WORK REQUIRED: Copy each line of the entries beneath that contains the word "Image".

----- EXTRACTED RECORDS

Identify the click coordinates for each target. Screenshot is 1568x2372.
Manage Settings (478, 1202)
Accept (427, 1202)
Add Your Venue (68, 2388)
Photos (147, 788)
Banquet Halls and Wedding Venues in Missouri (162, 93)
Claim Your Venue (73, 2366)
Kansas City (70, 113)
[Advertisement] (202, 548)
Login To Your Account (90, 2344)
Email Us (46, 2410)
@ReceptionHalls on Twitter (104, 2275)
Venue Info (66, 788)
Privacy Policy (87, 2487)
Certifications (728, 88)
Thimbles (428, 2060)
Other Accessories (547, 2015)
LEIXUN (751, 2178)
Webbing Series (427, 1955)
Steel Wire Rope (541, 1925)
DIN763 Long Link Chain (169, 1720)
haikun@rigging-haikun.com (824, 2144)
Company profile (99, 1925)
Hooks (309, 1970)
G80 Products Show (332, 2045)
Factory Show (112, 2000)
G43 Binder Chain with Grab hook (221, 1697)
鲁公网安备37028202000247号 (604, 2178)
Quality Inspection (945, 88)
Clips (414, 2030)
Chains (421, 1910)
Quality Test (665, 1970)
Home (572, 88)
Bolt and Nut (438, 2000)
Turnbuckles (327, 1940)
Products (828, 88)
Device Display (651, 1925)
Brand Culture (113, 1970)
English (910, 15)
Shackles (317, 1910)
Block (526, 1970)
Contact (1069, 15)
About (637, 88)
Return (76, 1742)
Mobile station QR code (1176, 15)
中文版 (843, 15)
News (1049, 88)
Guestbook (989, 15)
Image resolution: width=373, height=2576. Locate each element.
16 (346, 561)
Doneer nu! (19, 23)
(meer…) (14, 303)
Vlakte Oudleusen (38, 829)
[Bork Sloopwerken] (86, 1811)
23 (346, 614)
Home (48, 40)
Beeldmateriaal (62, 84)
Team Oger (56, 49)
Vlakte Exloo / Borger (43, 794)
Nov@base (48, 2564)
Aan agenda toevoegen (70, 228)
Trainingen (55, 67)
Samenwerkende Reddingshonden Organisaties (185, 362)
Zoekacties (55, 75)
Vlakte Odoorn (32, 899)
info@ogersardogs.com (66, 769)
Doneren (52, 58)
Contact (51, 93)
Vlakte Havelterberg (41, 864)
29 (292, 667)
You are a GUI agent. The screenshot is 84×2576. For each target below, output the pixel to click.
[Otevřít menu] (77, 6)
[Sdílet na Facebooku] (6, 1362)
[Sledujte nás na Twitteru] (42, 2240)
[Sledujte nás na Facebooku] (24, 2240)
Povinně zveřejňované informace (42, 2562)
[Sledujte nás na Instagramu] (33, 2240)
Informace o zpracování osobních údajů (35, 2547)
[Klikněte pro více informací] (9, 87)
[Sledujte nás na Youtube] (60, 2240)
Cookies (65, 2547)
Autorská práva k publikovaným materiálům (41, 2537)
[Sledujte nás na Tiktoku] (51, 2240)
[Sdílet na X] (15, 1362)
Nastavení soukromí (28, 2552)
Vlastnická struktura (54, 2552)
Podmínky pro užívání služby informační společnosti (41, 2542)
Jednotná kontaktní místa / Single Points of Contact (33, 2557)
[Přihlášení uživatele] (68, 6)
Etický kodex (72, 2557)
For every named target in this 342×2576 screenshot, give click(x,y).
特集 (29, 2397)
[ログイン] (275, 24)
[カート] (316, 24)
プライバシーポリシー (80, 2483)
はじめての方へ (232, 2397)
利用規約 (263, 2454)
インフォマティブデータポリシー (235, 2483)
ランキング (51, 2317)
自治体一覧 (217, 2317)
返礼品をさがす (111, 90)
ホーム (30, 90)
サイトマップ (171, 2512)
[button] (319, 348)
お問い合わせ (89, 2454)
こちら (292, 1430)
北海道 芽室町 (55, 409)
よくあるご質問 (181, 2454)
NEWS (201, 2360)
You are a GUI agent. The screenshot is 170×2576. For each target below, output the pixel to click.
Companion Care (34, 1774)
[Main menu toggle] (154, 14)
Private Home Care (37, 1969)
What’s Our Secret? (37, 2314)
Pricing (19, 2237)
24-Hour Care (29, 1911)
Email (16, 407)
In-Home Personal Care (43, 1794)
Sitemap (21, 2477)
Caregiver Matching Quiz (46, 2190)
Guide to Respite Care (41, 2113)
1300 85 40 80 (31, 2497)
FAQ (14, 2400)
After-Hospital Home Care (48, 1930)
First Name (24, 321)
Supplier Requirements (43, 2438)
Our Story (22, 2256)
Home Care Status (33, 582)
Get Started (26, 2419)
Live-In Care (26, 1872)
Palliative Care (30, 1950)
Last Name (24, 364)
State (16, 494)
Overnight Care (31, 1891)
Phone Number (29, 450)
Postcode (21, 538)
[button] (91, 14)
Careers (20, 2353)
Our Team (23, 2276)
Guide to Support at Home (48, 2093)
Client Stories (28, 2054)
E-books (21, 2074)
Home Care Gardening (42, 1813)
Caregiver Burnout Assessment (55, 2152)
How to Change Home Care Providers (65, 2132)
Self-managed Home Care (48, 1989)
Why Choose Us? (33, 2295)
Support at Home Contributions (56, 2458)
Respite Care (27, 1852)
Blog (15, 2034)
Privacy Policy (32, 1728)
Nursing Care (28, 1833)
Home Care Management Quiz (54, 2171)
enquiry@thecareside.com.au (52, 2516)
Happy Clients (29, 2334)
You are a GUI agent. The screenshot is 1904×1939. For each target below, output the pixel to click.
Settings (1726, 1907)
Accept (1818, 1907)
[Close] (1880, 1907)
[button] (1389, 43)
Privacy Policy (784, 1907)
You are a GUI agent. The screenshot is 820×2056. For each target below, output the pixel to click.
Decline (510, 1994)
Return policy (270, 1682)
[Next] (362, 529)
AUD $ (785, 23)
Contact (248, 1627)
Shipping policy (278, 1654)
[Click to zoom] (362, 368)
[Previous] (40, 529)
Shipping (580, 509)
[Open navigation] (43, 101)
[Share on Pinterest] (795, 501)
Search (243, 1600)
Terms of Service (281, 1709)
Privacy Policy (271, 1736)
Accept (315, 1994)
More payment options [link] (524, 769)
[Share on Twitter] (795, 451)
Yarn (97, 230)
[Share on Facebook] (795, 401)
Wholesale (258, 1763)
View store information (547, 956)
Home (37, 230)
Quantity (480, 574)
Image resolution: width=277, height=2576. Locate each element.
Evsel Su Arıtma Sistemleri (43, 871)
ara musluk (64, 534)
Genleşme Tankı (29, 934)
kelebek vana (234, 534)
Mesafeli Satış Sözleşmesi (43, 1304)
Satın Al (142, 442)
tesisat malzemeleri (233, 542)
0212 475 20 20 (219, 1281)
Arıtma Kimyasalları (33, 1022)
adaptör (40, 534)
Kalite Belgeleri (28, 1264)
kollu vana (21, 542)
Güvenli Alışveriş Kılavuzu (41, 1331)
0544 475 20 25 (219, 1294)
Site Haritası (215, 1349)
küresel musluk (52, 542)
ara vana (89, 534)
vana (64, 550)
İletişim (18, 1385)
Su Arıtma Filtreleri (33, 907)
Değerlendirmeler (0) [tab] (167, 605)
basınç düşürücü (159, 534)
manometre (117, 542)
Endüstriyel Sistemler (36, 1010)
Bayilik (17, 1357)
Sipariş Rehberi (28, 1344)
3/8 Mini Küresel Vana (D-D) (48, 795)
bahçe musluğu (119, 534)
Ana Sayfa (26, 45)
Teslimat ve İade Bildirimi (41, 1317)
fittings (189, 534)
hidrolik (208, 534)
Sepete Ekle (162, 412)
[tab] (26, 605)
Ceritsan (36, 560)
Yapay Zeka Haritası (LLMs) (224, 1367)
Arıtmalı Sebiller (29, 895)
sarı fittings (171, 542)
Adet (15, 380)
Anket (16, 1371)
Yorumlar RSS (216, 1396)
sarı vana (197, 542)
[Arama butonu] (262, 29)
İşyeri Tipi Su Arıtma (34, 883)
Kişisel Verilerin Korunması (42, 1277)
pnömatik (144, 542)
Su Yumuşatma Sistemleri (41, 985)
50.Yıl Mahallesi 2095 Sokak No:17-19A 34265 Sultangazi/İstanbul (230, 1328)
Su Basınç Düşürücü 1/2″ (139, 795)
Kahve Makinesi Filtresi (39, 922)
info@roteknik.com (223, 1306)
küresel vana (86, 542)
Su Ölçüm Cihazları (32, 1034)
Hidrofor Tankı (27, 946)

----------

RESULT OF THIS EXERCISE:
Image resolution: width=373, height=2576. Locate each element.
Image resolution: width=277, height=2576. Locate each element.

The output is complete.